I just wanted to mention something about wheat flour (or cracked wheat) storage. Wheat berries in their whole form can be stored almost indefinitely if it isn't too humid. I have wheat that my parents bought when I was probably 10 (so 30+ years ago) and it's just fine and fresh for baking. (It may not work for sprouting, but I'll talk more about that in another post). I've even read that wheat stored in pyramids for who knows how many years is still found to be good too. So that's not an issue for storage. If you can keep the bugs out and humidity out (as in a 5 gallon bucket with a good lid), you're fine.

Once you break open the wheat berry, however, you need to be more cautious with storage. The protective shell of the wheat berry can no longer do it's protecting, so the nutrients are at risk for deterioration. Yes, you can buy wheat flour and cracked wheat in bulk or a bag at the store, but it won't be as fresh or as nutritious if you've ground it yourself. The reason why is that when it's freshly ground, it has all the nutrients in tact. Besides the possibility of increasing the nutrients by soaking or sprouting (which, once again, I'll explain in more detail on the sprouting post :)), this is the highest the nutrient level will be. If you refrigerate or freeze the flour or cracked wheat right after grinding, the nutrients will remain at that level. If you leave them in container in the cupboard or pantry, the oil content will begin it's rancidity process and the nutrients will lessen (even in as few as a couple of hours).

This doesn't mean that the flour will actually go rancid right away or give you the kind of digestive problems you'd get from eating something with rancid oil. You can probably store wheat flour for up to a year. But the nutritional content will deteriorate gradually. If you're after optimum health and thus optimum nutrients, put it in a ziploc bag or sealed container and stick it in the fridge or freezer. Simple as that!

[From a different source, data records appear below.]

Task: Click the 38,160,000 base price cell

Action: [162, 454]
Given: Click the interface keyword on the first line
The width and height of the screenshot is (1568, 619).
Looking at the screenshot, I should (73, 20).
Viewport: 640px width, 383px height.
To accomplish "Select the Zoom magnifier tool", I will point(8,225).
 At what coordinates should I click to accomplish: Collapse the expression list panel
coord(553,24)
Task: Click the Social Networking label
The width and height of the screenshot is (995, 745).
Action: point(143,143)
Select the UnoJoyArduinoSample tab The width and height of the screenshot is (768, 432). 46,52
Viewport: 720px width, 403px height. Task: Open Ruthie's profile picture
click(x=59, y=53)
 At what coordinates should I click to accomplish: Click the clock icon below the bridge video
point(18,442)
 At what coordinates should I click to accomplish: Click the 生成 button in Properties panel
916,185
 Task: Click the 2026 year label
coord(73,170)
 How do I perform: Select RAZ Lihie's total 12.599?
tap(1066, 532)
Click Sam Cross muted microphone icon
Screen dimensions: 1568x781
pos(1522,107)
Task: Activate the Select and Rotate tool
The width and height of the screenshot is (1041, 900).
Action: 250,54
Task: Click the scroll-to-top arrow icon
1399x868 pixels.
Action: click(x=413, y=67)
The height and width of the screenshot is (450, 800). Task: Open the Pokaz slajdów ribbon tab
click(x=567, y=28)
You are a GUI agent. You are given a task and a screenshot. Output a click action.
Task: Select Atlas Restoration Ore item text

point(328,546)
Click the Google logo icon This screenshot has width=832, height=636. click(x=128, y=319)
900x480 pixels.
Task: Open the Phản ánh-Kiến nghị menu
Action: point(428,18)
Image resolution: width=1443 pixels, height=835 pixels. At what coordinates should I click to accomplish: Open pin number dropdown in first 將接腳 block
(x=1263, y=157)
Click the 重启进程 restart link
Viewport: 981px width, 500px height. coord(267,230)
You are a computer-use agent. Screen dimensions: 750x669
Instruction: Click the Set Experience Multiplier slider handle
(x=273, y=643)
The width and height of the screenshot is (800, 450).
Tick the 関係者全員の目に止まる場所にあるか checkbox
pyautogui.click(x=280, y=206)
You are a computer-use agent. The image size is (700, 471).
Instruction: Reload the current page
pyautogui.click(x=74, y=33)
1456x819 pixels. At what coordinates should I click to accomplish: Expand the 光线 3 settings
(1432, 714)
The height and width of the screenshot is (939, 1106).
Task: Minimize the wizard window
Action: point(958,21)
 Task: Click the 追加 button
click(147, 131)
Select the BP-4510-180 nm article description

  1. What do you know about the nutritive value of wheat that won't sprout. I have some 'old' wheat. I can make great bread with it..(I add gluten) however it won't there any nutritive value in the wheat or are we eating sawdust? Thanks...SO much.

  2. I'll look into this some more Arlene. I have a lot of unsproutable wheat too. I use it all the time for baking and haven't had to add any gluten. It acts just the same as my newer wheat in that regard. From what I've read in the past, the wheat berries that are older don't have dormant enzymes waiting to become live food (like old seeds that won't sprout in your garden). But I don't think that means they lack the other nutrients that remain after baking (which would destroy the enzymes anyway from the heat). I'll see if I can find something to back that up though. I'll get back to you. -- Renee

  3. Thank you so much..I have look to find information and have been unsuccessful. I'd appreciate any help. Arlene

  4. Hi again Arlene -- I've searched a bit and found information on how nutrients multiply with sprouting and decrease after breaking down the wheat berry (like for cracked wheat or flour) if you don't refrigerate it or freeze it soon after the break down. But I couldn't find info on if there was a difference between nutrients in older (unable to sprout) wheat and fresh (able to sprout) wheat.

    I wrote an e-mail to Steve Meyerowitz, author of my favorite book on sprouting, "Sproutman's Kitchen Garden." Here's what he wrote in his reply:

    ----Unfortunately, no one has this information so there is no "proof" however, I think you are correct that it just doesn't have the capacity to sprout anymore.